Chris Heaphy’s new exhibition Bloom explores the relationship between painting and the natural world. Images appear familiar, yet somehow unfamiliar in their relationship to us the viewer and to one another. Plants or trees are placed in vases or appear to grow from silhouettes of Maori portraits or heads, images which themselves are derived from historical portraits; mostly painted by European artists depicting Maori in a contrived style to suit an audience far from New Zealand. Perhaps it is Heaphy’s intent to claim them back and reinstate them into a cultural context from which they were taken.

Heaphy references Ta Moko and Polynesian tattoo motifs, which themselves are derived from the natural world or environment. Some are many centuries old, passed down the generations, with constant change and refinement, where shape and pattern have developed together with the inevitable shift or slippage of meaning along with it.

Heaphy is exploring abstracted plant forms that read like whakapapa or ancestral lineage, with each individual element in the paintings relating to the next, connected by a central stem, which in turn relates to or interconnects to the whole. These hard edge forms which are flat and silhouetted in Heaphy’s trademark style are stacked up the canvas, much like Gordon Walters Koru paintings, which themselves are abstracted plant forms. Heaphy’s use of colour and pattern is perhaps referencing Walters 1944 Chrysanthemum painting, a painting that Walters and Heaphy discussed at length as friends in 1995, together with their shared interest in artists such as Klee, Miro and Mondrian.
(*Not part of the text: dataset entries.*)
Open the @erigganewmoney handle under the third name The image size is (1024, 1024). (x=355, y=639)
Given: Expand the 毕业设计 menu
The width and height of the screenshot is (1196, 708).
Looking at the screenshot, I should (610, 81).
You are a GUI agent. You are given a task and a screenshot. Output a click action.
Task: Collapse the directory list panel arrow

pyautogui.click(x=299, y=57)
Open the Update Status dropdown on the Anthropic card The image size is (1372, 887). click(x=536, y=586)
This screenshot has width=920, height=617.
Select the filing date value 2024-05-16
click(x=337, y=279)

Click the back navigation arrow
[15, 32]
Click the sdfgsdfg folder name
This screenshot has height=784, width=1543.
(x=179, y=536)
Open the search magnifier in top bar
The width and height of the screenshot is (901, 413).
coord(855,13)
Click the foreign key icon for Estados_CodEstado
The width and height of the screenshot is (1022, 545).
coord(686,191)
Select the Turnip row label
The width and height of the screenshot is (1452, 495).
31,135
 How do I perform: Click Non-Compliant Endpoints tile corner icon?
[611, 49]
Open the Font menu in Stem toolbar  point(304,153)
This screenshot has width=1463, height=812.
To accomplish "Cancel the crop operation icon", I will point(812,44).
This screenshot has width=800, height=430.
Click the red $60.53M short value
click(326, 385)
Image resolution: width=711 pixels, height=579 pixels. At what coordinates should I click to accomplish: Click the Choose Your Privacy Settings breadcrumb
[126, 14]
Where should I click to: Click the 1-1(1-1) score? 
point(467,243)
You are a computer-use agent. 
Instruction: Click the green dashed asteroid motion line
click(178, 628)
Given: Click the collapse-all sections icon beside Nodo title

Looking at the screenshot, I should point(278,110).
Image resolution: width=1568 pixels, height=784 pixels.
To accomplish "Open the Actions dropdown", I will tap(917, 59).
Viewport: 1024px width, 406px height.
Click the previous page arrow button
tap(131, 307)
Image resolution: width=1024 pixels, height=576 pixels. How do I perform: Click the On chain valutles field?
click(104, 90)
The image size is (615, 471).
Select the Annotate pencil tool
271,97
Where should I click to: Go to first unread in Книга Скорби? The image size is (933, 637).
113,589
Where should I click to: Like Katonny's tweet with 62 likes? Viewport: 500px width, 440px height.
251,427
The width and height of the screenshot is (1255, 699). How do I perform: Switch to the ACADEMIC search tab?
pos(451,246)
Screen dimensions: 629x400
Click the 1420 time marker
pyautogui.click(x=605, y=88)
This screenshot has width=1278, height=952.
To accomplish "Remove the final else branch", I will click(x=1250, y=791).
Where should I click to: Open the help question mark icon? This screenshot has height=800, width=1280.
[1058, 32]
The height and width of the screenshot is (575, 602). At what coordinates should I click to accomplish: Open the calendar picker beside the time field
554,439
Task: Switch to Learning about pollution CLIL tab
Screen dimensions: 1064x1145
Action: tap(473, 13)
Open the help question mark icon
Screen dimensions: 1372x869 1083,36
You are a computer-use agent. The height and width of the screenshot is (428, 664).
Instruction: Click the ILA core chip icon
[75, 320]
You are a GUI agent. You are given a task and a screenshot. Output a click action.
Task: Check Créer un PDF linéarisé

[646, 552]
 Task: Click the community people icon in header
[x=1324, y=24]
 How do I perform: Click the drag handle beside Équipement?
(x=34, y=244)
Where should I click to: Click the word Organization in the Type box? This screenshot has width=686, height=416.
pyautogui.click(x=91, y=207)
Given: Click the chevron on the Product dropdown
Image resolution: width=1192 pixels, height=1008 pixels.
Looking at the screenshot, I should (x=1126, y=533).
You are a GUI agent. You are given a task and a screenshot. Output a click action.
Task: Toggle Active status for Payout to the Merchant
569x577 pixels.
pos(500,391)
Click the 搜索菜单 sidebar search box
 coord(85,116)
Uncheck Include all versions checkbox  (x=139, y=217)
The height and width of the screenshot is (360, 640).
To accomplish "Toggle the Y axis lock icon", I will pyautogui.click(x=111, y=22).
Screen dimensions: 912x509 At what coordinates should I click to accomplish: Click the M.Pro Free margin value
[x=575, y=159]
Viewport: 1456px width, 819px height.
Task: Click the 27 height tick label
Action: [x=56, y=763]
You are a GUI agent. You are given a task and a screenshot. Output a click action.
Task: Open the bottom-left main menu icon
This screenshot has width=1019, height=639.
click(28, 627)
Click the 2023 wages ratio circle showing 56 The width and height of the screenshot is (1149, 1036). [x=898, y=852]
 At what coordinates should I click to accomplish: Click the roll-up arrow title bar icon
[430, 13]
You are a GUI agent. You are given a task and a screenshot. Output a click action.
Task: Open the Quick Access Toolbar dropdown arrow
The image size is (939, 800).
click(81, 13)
Heaphy’s silhouetted heads are both beautiful and powerful, with plant forms and abstracted tattoo references coming together to create new meaning. Where, in the past a subject’s whakapapa was literally carved into their face along with natural dyes, here we see the flatness of Heaphy’s paintings also exploring ideas of surface, structure and meaning with the way paint, along with colour and pattern can activate the surface of the canvas to create moments of dynamic form; and in turn allow new meanings and values to blossom or bloom.